Sermons

Summary: It is not so much that we find or create our identity but that we receive it... from God.

Title: Finding Your Identity

Text: Colossians 2:6-7

Thesis: It is not so much that we find or create our identity but that we receive it… from God.

Introduction:

Nicolas Sarkozy, President of France has proposed a decree that would ban anyone from wearing religious symbols of any kind. The decree is aimed particularly at forbidding Muslim women from wearing their traditional burqa with a full-faced veil. However the decree is broad enough that it would ban any religious symbol.

President Sarkozy’s contention is that the French people are being divided by a myriad of diverse religious expressions and therefore can no longer focus on their common identity as the people of France. Homiletics Magazine puts it, “The emphasis should be on being French first, secular second and religious a distant third, at best (but probably not at all).” The idea is that the powers that be in France want the people of France to rally around the flag… the nation being the unifying factor rather than the divisiveness of individual religious preferences. (Homiletics, July 2010, P. 31)

In the July 26, 2010 issue of Time magazine I read that there are an estimated 5 million Muslims living in France and of those 5 million, 2,000 wear the full-face Islamic burqa veil. In a country of 65, 447,324 people, 2,000 does not seem to be very many.
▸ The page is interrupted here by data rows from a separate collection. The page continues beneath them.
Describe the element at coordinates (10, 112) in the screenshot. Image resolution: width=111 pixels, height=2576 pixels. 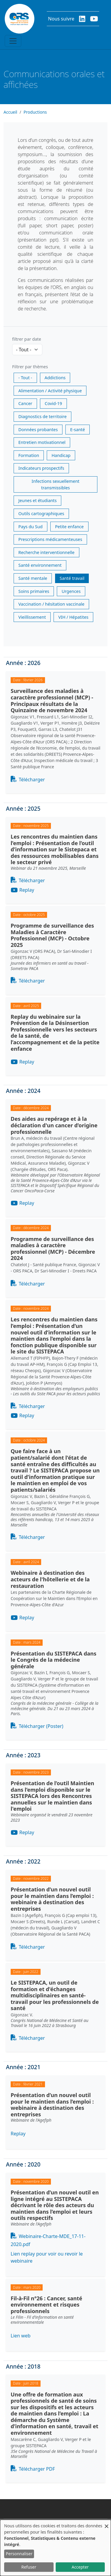
I see `Accueil` at that location.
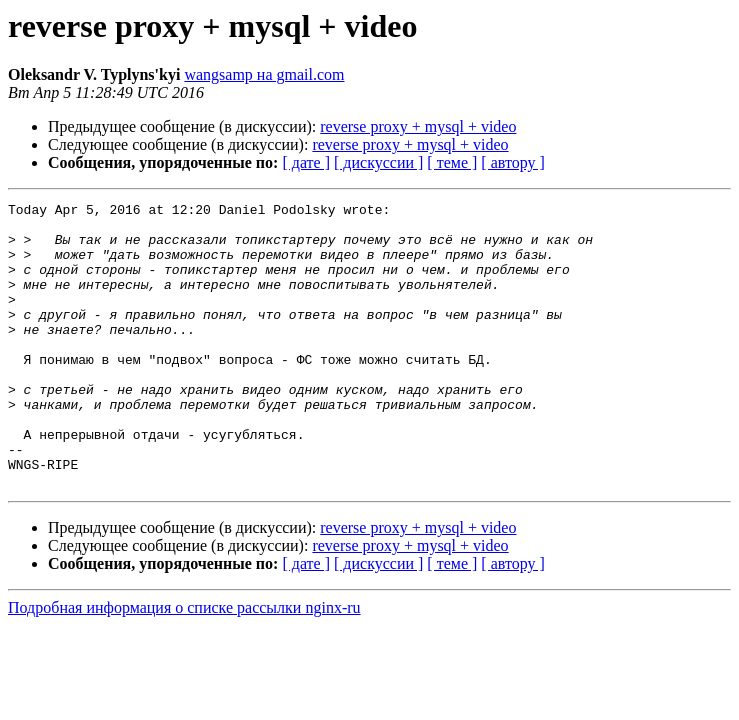  What do you see at coordinates (512, 162) in the screenshot?
I see `[ автору ]` at bounding box center [512, 162].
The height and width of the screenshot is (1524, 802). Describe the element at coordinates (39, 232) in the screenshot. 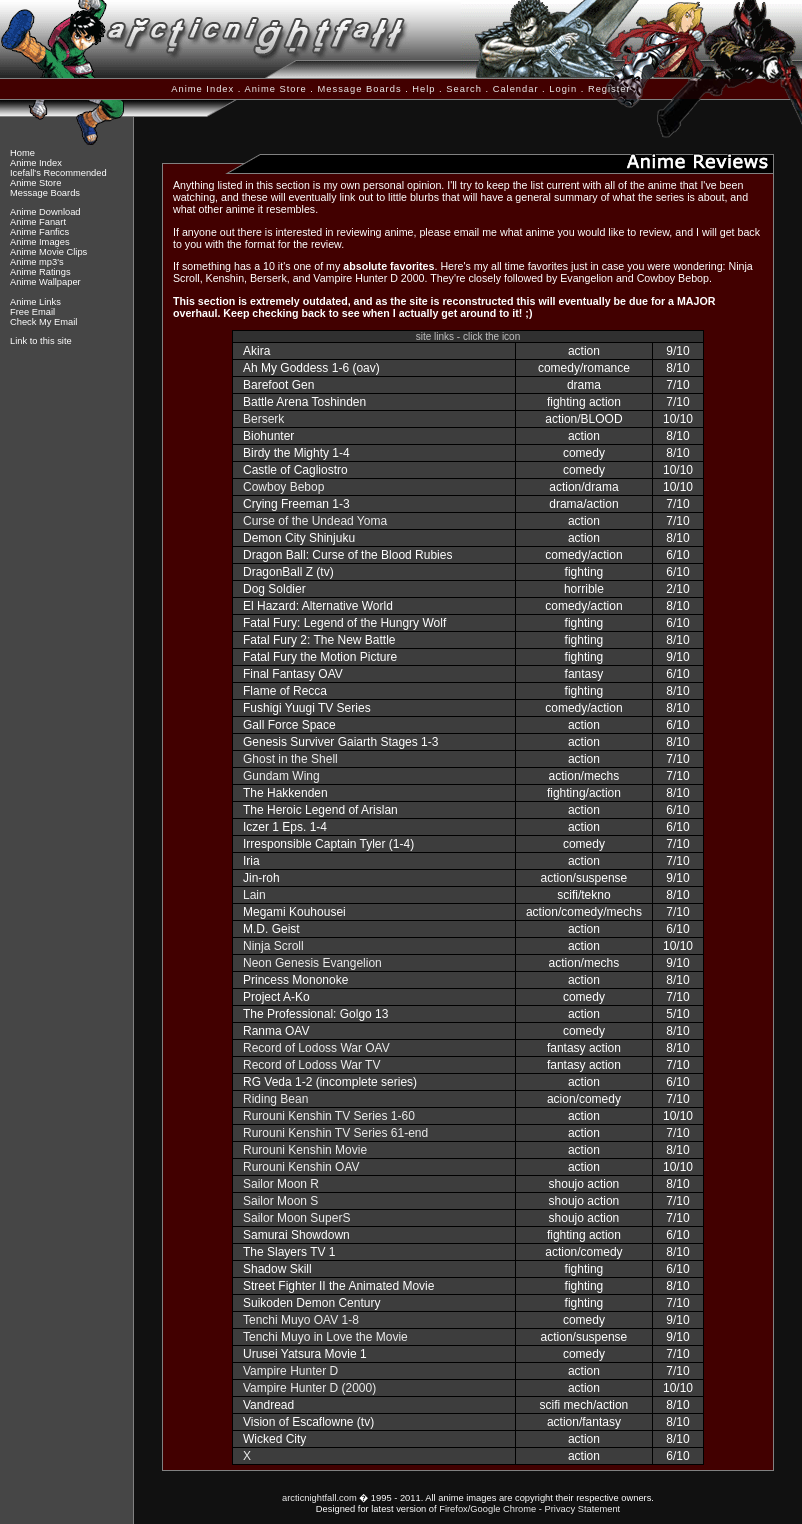

I see `Anime Fanfics` at that location.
However, on July 13 the National Assembly passed a draft law declaring that “no one can, in the public space, wear clothing intended to hide the face.” (Bobby Ghosh, The Moment, Time Magazine, July 26, 2010, p. 11)

The French are wondering what it means to be French.

The bible acknowledges the reality of the existence of our many and varied identities. The inference is that our varied identities can serve to define us and even divide us. So God’s answer to our dissimilarities is to focus on our single similarity… our identity in Christ.

Paul wrote, “You are all Children of God through faith in Christ Jesus… there is neither Jew nor Greek, slave nor free, male nor female, for you are all one in Christ Jesus.” Galatians 3:26-28

Similarly in Colossians he wrote, “Here there is no Greek or Jew, circumcised or uncircumcised, barbarian, Scythian, slave or free, but Christ is all and is in all.” Colossians 3:11

Race and ethnicity can be divisive. Socio-economic status can be divisive. Gender can be divisive. Politics can be divisive. Nationalism can be divisive. Religion can be divisive. If, as a Christians, our respective identities are rooted in race or in socio-economic status or in gender or in political affiliation or love for country or religious practice… we are people at odds with each other. God’s will is that despite the many things that distinguish us and can potentially divide us, we all find our identity in Christ.

Our text today begins with these words: “So then, just as you received Christ Jesus as Lord, continue to live in him…”

That means that we all live our lives conscious or aware of the presence of Christ in our lives. All our distinctive take a lesser role. Our lives are not defined by our wealth or poverty, our maleness or our femaleness, our race or our ethnicity and so on. We are in Christ and Christ is in us and it is our identity in Christ that defines who we are and how we think and what we do.

That’s why it is important that we find our identity in Christ who is all and is in all. That is why we are urged to continue to live in Christ by being rooted in Christ.

I. Rooted in Christ

As you have received Christ as Lord, continue to live in him, rooted… in him. Colossians 2:6-7

The first picture we have is that of a tree that is rooted deeply in the soil. Just as a tree draws its nourishment from the soil, so we draw our nourishment and strength from Christ.

We generally think of ourselves as being rooted in a place.

Remember the man named Jed, who barely kept his family fed. And then one day he out hunting for some food and up from the ground came a bubbling crude… oil that is. So ole Jed became a millionaire. He loaded up his old truck with all his earthly possessions, Granny, his daughter Ellie Mae and his nephew Jethrow and they moved to Beverly Hills, CA. Despite their posh new community and their beautiful new home and the cement pond their Tennessee roots continued to affect every aspect of their lives… the way they treated people, the kind of food they ate, their attitude toward money and possessions. Jed was firmly rooted in the hills of Tennessee and those roots gave him stability in the Hills of Beverly.